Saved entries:
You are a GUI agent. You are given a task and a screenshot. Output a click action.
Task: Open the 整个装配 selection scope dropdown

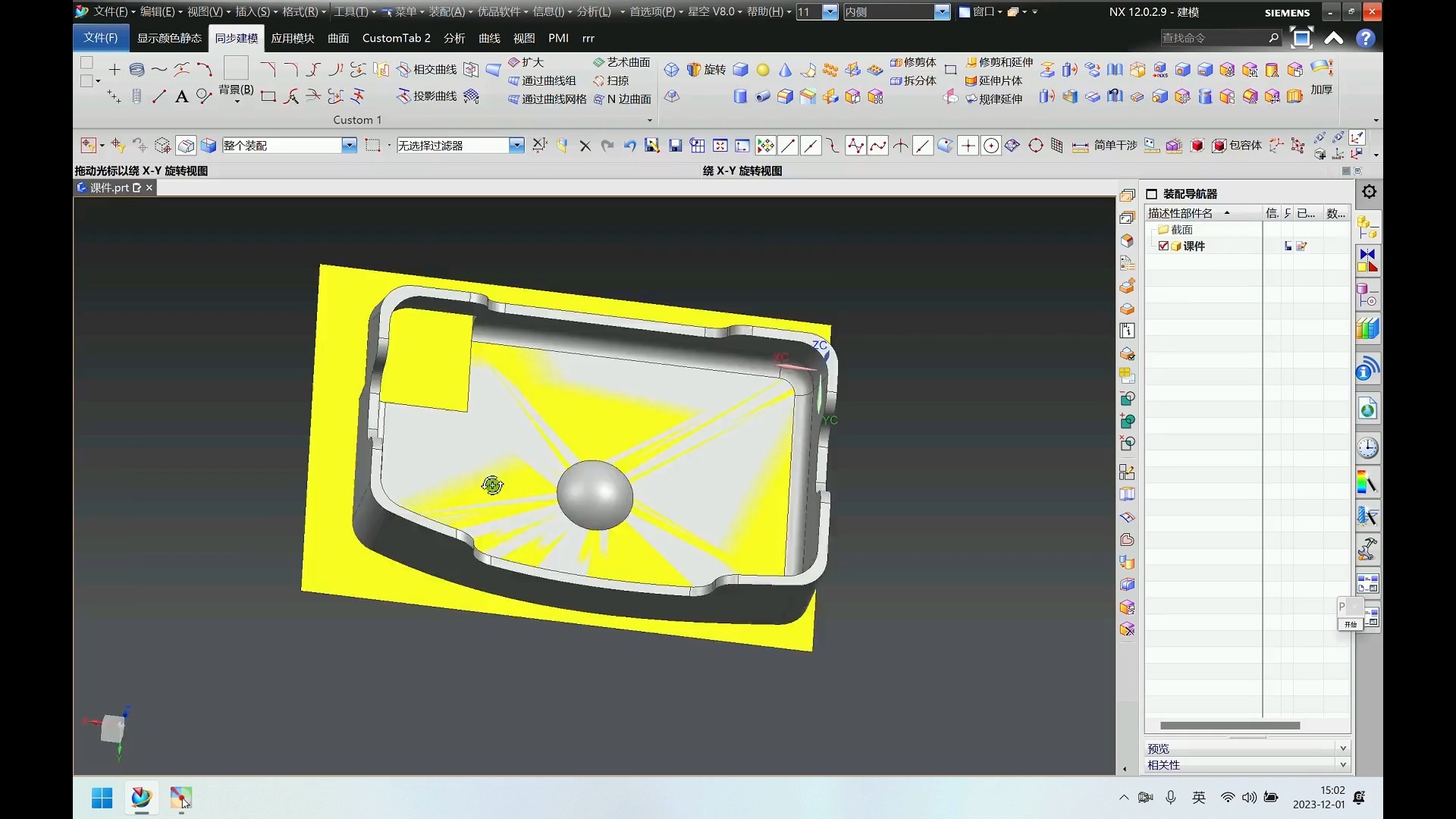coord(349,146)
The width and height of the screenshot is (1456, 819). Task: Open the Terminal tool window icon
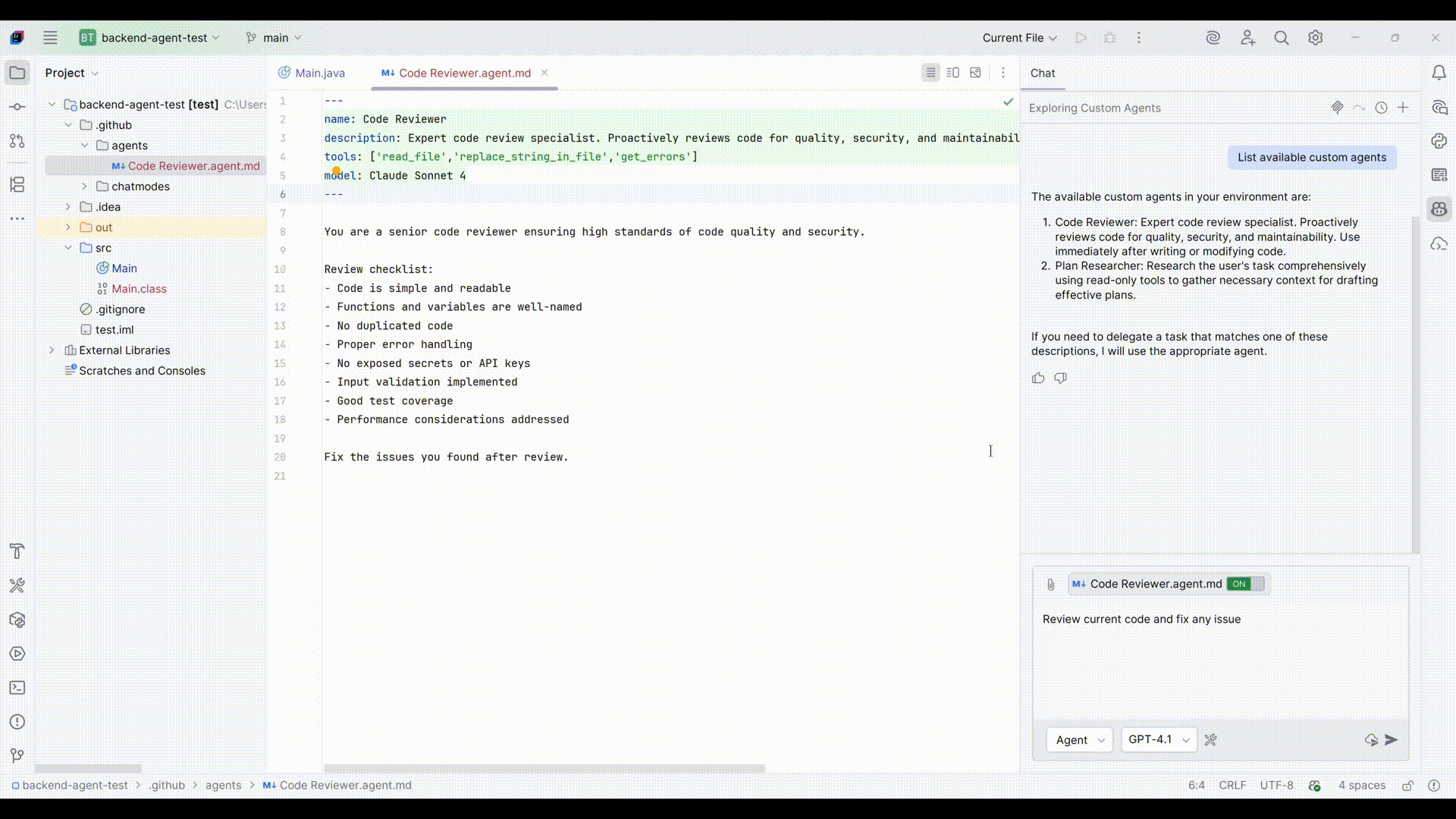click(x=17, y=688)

INSTRUCTIONS TO FOLLOW:
Reproduce every record word for word. The copy must contain no pictures.

EXPECTED ANSWER:
You are a GUI agent. You are given a task and a screenshot. Output a click action.
Task: Open the 整个装配 selection scope dropdown

coord(349,146)
The width and height of the screenshot is (1456, 819). Task: Open the Terminal tool window icon
click(x=17, y=688)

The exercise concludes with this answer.